Project:Sphinx search
Version:6.x-1.x-dev
Component:Sphinx search indexer
Category:support request
Priority:normal
Assigned:Unassigned
Status:active

Issue Summary

Hi,

I was wondering if anyone has successfully got the Morphology and Word Forms working through the auto generation utility using a dictionary file.

I activate Morphology and wordforms in sphinx.conf (snippet below)

morphology = stem_en
wordforms = z:\environment\usr\local\sphinx\var\data\wordforms.txt

1. Scenario, create 1 article with ninjas in the body field: When I reindex (rotate), I'd expect if I search for either the word ninja OR ninjas as a keyword it would the article in the scenario, what happens is with morphology on it returns a result for ninjas not ninja! Any ideas?

2. You create a wordform file using the sphinx spelldump.exe "Z:\environment\usr\local\sphinx\var\data\dictionary\en_GB\en_GB.dic" commandline it generates a file which has entires as follows:-

Abe > Abe
Abel > Abel

which doesn't seem much use as they are just 1 to 1's! I'd expect them to be of the form:-

walks > walk
walked > walk
walking > walk

Any ideas? (Note the wordforms work in the walk format above but you need to reindex and restart the sphinx service)

Comments

#1

I haven't used spelldump, so all I can do here is search in the forums of the Sphinx search site itself.

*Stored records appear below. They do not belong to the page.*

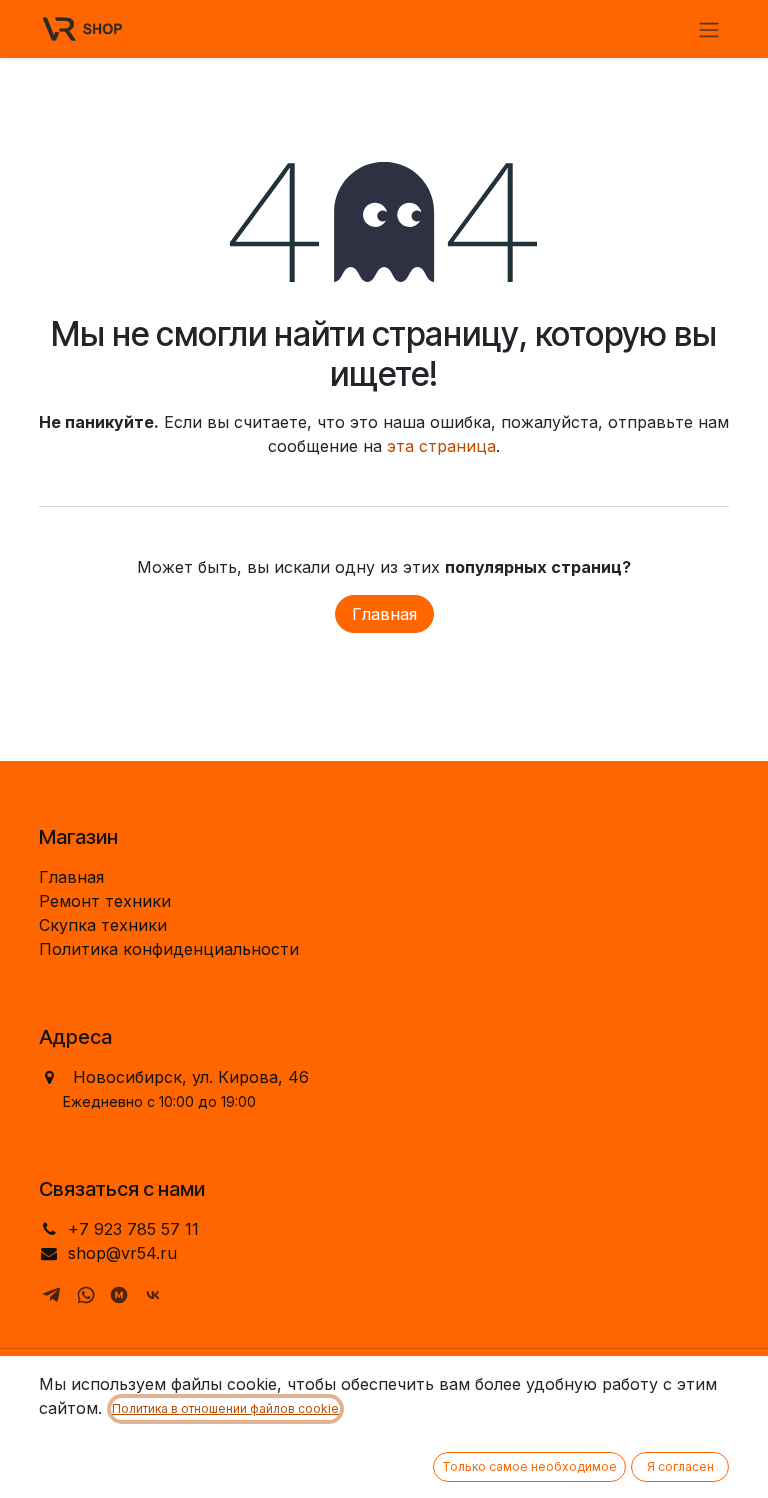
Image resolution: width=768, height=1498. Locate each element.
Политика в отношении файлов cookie (225, 1408)
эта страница (441, 446)
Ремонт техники (105, 901)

Here's what I've been able to find:

http://www.sphinxsearch.com/forum/view.html?id=2462
http://www.sphinxsearch.com/forum/view.html?id=1699

As I understand, wordforms and morphology can be used together, but the stemmer is not invoked for words found in wordforms.txt, so that allows you to create you own exceptions to the stemmer rules. In the end, I guess you need this to provide good results for word variations, and that could also be approached using min_word_len and similar options of the indexes defined in your sphinx.conf.